The same logic applies to the scheduler. php artisan schedule:run is a short-lived process invoked by cron, so it picks up new code on the next minute. The scheduled tasks themselves, however, may dispatch Jobs that depend on the new payload shape. Releases that change scheduled work need the same two-phase thinking.
For more on the surrounding queue patterns (idempotency, retry policy, the cost of a half-deployed worker pool), the queues and jobs post earlier in this series goes into the application-side discipline that makes deploy-time discipline possible.
Migration Safety Matters More Than Most Developers Think
Migrations are the most dangerous step in any Laravel deploy. They are the one part that can take the application down even when every other part went perfectly.
The behaviors that bite hardest:
- ALTER TABLE on a hot table locks writes for the duration of the rewrite. On large tables that means minutes, not seconds.
- Adding a NOT NULL column with a default value rewrites every row on most MySQL versions.
- Adding a foreign key constraint revalidates the entire table.
- Dropping a column makes rollback impossible without restoring from backup.
- Renaming a column with code that references the old name still in flight produces immediate errors on requests that hit the old code path.
The pattern that has held up across every production app I have shipped is the expand-and-contract migration. It feels slow. It is slow. It is also the only pattern I have found that survives a production change.
- Deploy a migration that adds the new column as nullable. Old code is unaffected.
- Deploy code that writes to both the old and new columns. Reads still use the old column.
- Backfill the new column from the old one with a queued job or a one-off command. This can run for hours without locking writes.
- Deploy code that reads from the new column. The old column is now write-only.
- Much later, in a separate release after the system has been stable, drop the old column.
Every step is reversible. No step locks the table. Production traffic never sees a half-state. The cost is five deploys instead of one, which is a price I will pay every time over a forty minute outage.
For tables over a few million rows, I keep heavy schema changes out of the deploy pipeline entirely. Tools like pt-online-schema-change or gh-ost rebuild the table in the background without locking. The deploy script then runs only the light schema changes that are safe to run inline. The schema design choices that make this approach viable are the same ones I covered in the database schema post.

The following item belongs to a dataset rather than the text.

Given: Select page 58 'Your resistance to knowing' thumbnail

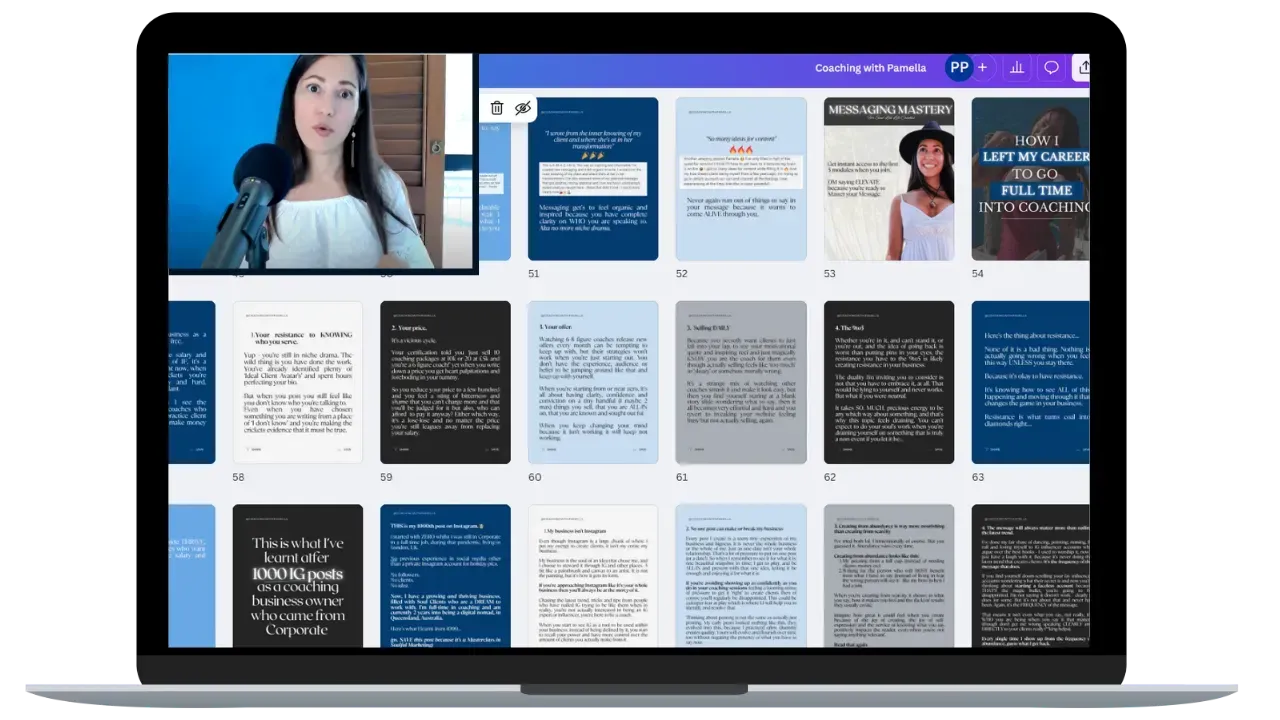Looking at the screenshot, I should point(298,382).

Config Cache, Route Cache, and Other Hidden Footguns
Two stories from the same category, both cost real teams real hours.

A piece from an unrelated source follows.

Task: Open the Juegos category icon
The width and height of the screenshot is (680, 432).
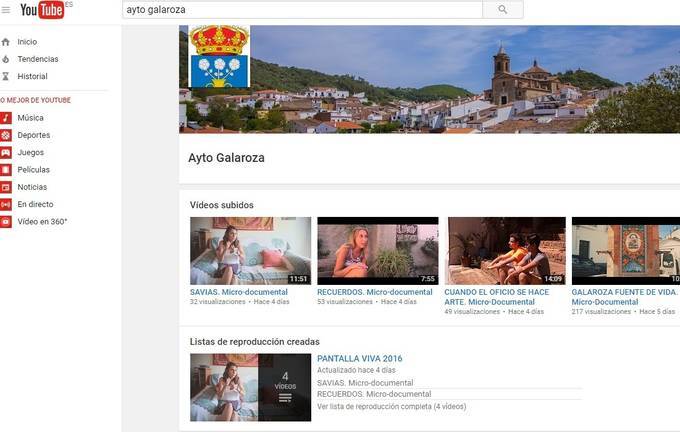Action: click(x=6, y=153)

Story 1: The Stripe webhook secret that nobody rebuilt
The platform team rotated the Stripe webhook signing secret. The new value was pushed to every web server's .env. The deploy went out. Health checks passed. Three minutes later, every incoming Stripe webhook started failing signature verification.
The team spent the first hour convinced it was a Stripe issue. Then somebody pulled up a production console and ran php artisan config:show services.stripe.webhook_secret. The cached config was still serving the old secret. The deploy had updated the .env files but never rebuilt config:cache, and config:cache reads the env at build time and freezes the result. Subsequent edits to the env file have no effect on the running application until the cache is rebuilt.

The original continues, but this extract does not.